A peculiar phenomenon has occurred in the last few decades: Christians have started excommunicating the church.
Throughout history Christians have stressed the importance of the local church. Church membership and participation in that church were actions that typically characterized a Christian.
But in recent times a large number of people who profess to be Christians have renounced the need for membership in one particular church. Some—more extreme, yet nevertheless related—go so far as to say that they do not need to go to church at all.
This revolution has even introduced new vocabulary into the church’s regular diction. For instance, someone may be “Church shopping,” or be known as a “Church hopper.” My personal favorite is the oxymoronic phrase “Church at home.”
The wide use of these phrases reveals that this is not simply the misguided actions of an extreme minority. This depreciation of church membership and outright dismissal of Sunday worship is one indication of how postmodern culture has deeply infiltrated American Christianity.
Throughout history joining a local church meant that one was publicly renouncing unbelief and openly identifying himself with Christ.
As well, Christians have traditionally believed that a local church is the crib of God’s benevolent nurture. For instance, the 5th century churchman, Cyprian, summed up the importance of the local church when he said “If you are to have God as your Father, you must have the church as your mother.”
The renowned 4th century theologian, Augustine, stated the case even more directly when he said, “Outside the church, there is no salvation.” Augustine was not affirming that every church member was real and true believer—he knew there could be hypocrites and false professions. His point was that anyone who was a true Christian would most certainly seek out a place of worship, fellowship, and instruction.
In contrast to this, many Christians today see membership and faithful church attendance as frivolous ecclesiastical technicalities. Some may even go so far as to consider them hindrances to one’s personal faith development.
But how could such a radical revolution come about? How is it that this high view of church membership could slouch in just a matter of a few decades? Again, it is because Christianity is submerged the tide of postmodernism.
The most defining characteristic of our culture is that everything is relative. And this relativism has produced a culture that is naturally skeptical of all institutions and establishments.

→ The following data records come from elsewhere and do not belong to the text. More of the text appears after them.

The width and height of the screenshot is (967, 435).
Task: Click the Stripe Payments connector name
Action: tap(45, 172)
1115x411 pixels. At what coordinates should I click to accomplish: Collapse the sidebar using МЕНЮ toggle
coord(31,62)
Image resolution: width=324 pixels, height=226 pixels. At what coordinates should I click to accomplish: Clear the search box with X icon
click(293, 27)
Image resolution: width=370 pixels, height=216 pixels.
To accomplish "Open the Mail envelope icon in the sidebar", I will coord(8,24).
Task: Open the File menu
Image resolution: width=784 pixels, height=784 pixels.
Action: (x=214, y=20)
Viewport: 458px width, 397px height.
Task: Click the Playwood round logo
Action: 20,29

It goes like this: Relativism says that the only one who has the right to call the shots is me. So the postmodernist opines, “I have the right to believe and do whatever I want. No one can be my authority.”
When this mentality is applied to Christianity, the foundation for the local church crumbles. The conclusion is “Why go to church (or commit to this one church) if church leaders, church history, and the Bible have no authority over my life?”

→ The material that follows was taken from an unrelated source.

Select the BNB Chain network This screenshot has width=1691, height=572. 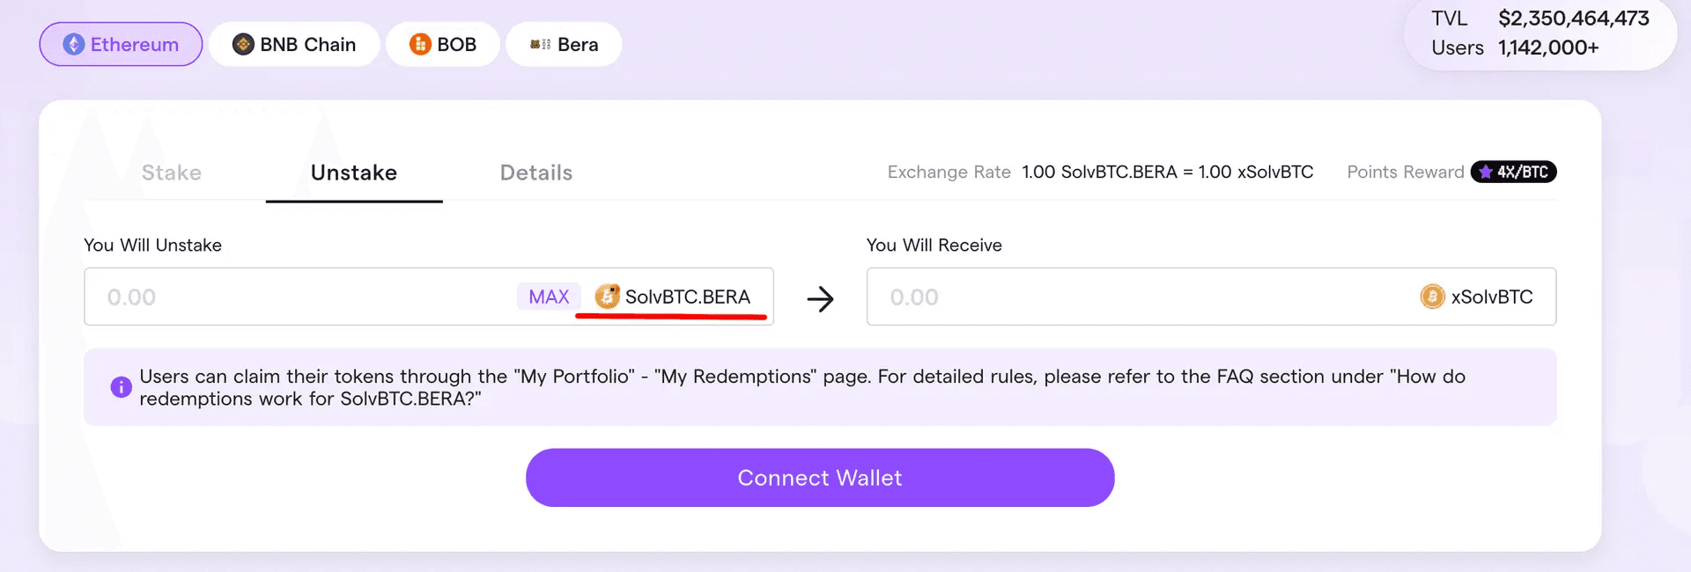click(294, 45)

To be sure, the church is not innocent when it comes to this mass exodus. The rise of liberalism, the proliferation of scandal among church leaders, and the incessant bickering among Christians is enough to turn away the most dedicated of pew sitters.

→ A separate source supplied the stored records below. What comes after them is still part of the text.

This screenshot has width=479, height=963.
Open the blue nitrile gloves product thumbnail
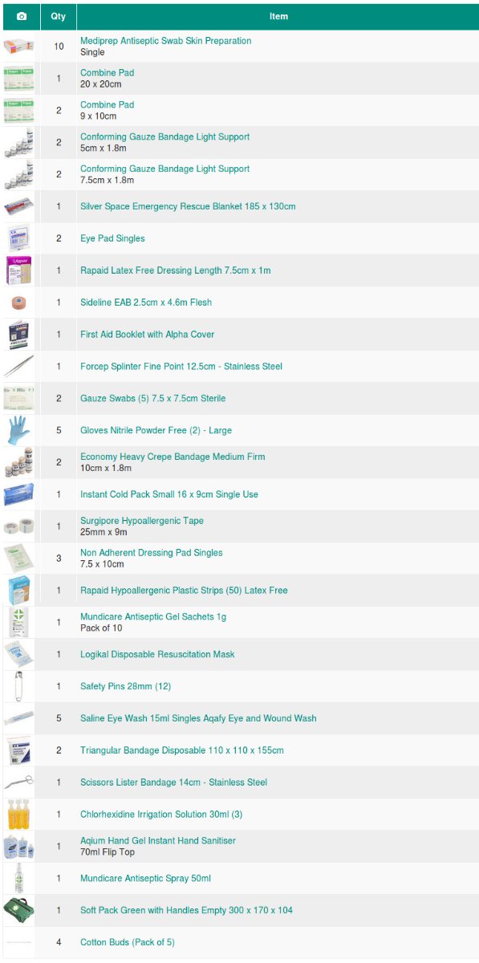pos(18,430)
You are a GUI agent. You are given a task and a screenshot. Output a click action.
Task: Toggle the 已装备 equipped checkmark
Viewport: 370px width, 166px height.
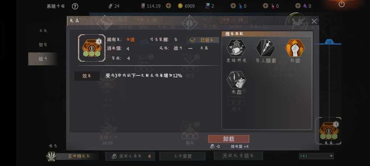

Yet one must kept in mind that a church-less Christianity is a tremendous hindrance to Christianity. This is because God uses individual churches to accomplish his mission in the world. Supporting missions and assisting the needy require organization and a pool of resources, each of which is found in the local church.
The main question to ask though is whether or not a church-less Christianity is truly Christianity at all. For, if one does not associate with Christ’s people, submit to Christ’s leaders, and participate in Christ’s worship; can he really be called a Christian?
John Wesley once said, “There is nothing more unchristian than a solitary Christian.” But, considering all factors, I must ask, “Is he really a Christian at all?”
the end, Christ’s own example stands as the authoritative rule. When he walked the earth it was his custom to go into the synagogue on the Sabbath (Luke 4:16). Even despite the hatred and opposition of its religious leaders, Christ would not renounce the local church of his time.